Schwarber, who turns 33 on March 5, hit .240/.365/.563 and led the National League with 56 home runs and 132 RBI while playing in all 162 games in 2025. He set career highs in home runs, RBI, games played, slugging percentage, wRC+ (152), and WAR (4.9). The last of those marks owed plenty to manager Rob Thomson’s limiting him to eight games in left field, where he’s a major liability, having totaled -37 FRV and -34 DRS in 2022–23. Only Shohei Ohtani took more plate appearances as a designated hitter in 2025 than Schwarber’s 687.

Schwarber’s season — which propelled him to a second-place finish in the NL MVP voting behind Ohtani (who won unanimously) — may have been a career year, but it was no fluke. Thanks to his ongoing work with hitting coach Kevin Long, who joined the Phillies just a few months before Schwarber signed his four-year, $79 million deal with them in March 2022, he has evolved from a pushover against lefties into a top threat in those matchups. From 2015–21 with the Cubs, Nationals, and Red Sox, Schwarber hit just .214/.324/.361 (86 wRC+) in 584 plate appearances against lefties, making 100 PA against them just twice and topping a 100 wRC+ against them only in the last of those seasons, during which he bounced from Washington to Boston. He has topped 200 plate appearances against lefties in all four of his seasons with the Phillies, and he was an above-average hitter against them in each of the last three. Over the past two years, his 524 plate appearances against lefties led the majors, while his 157 wRC+ (.275/.385/.547) and slugging percentage both ranked second behind Yordan Alvarez (albeit in just 247 PA). By comparison, he hit .244/.365/.525 (143 wRC+) against righties in that span.

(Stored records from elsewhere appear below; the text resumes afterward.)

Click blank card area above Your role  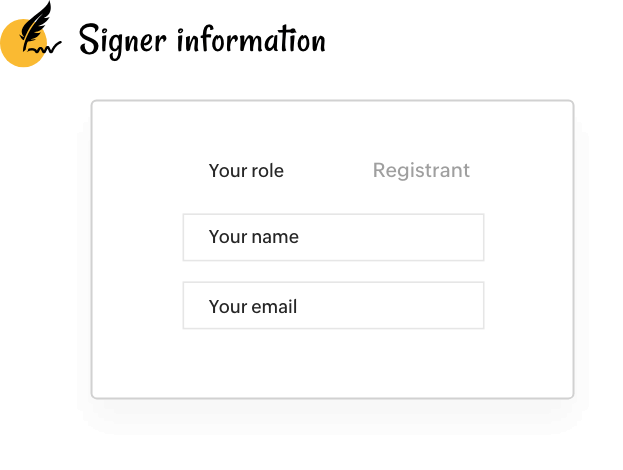pos(333,129)
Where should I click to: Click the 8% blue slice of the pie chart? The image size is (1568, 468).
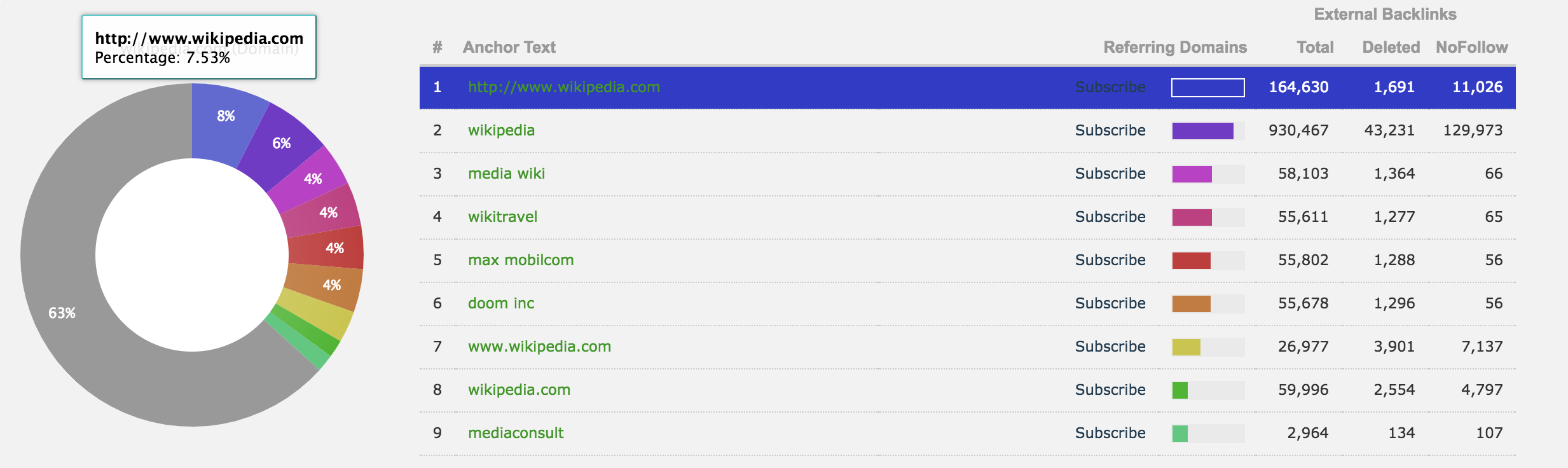tap(226, 116)
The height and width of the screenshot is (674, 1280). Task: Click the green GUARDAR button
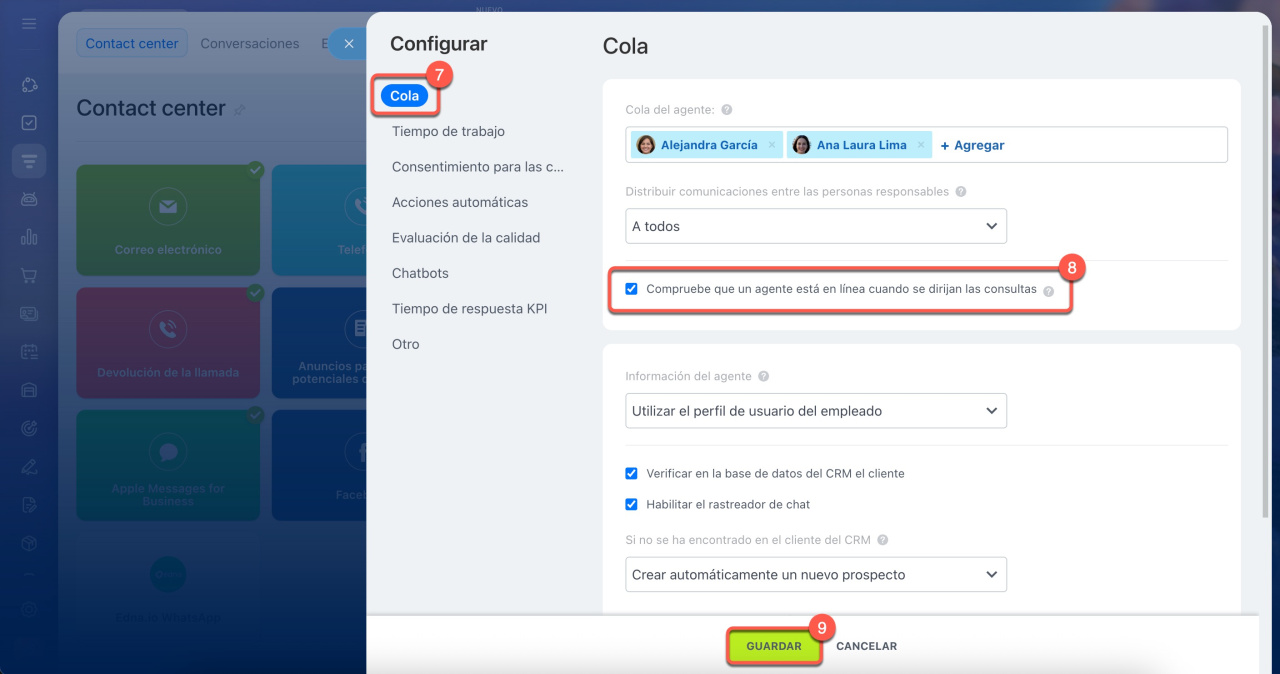pos(773,647)
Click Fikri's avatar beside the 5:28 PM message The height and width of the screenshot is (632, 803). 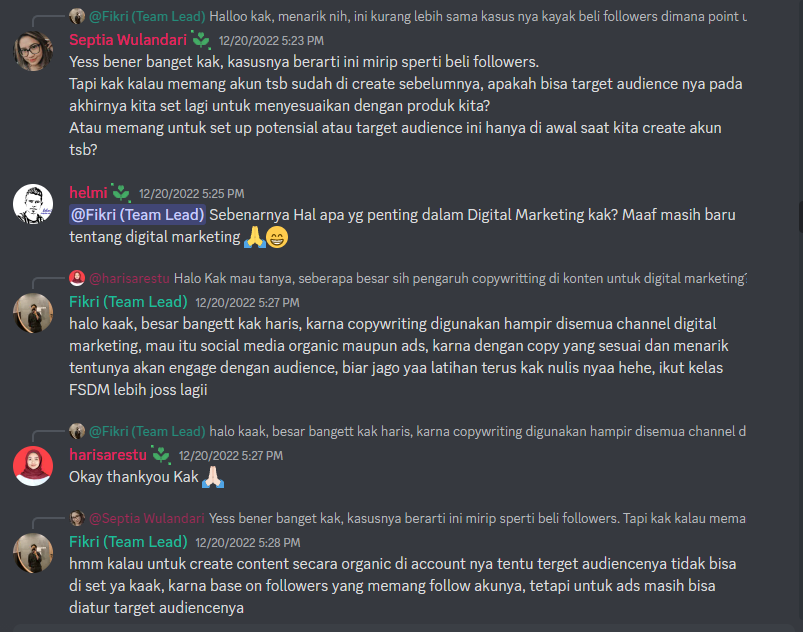33,553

As The Athletic’s Matt Gelb detailed in May, with Long’s help, Schwarber has overcome his fears when stepping in against the game’s best lefties. He’s taken to donning a C-Flap helmet and additional body armor for those plate appearances, and has adjusted his mindset as well as his mechanics:

Whenever Schwarber is in the cage with Long before a matchup against a tough lefty, Schwarber says the line. Be prepared to die. It must be a coincidence that few lefty hitters can match the success he’s enjoyed since adding the face guard.

“I mean, the mind’s a powerful thing, right?” Schwarber said. “You tell yourself one thing, and the next thing you know, you’re having success. But I feel there are a lot of different things, too, that went into that.”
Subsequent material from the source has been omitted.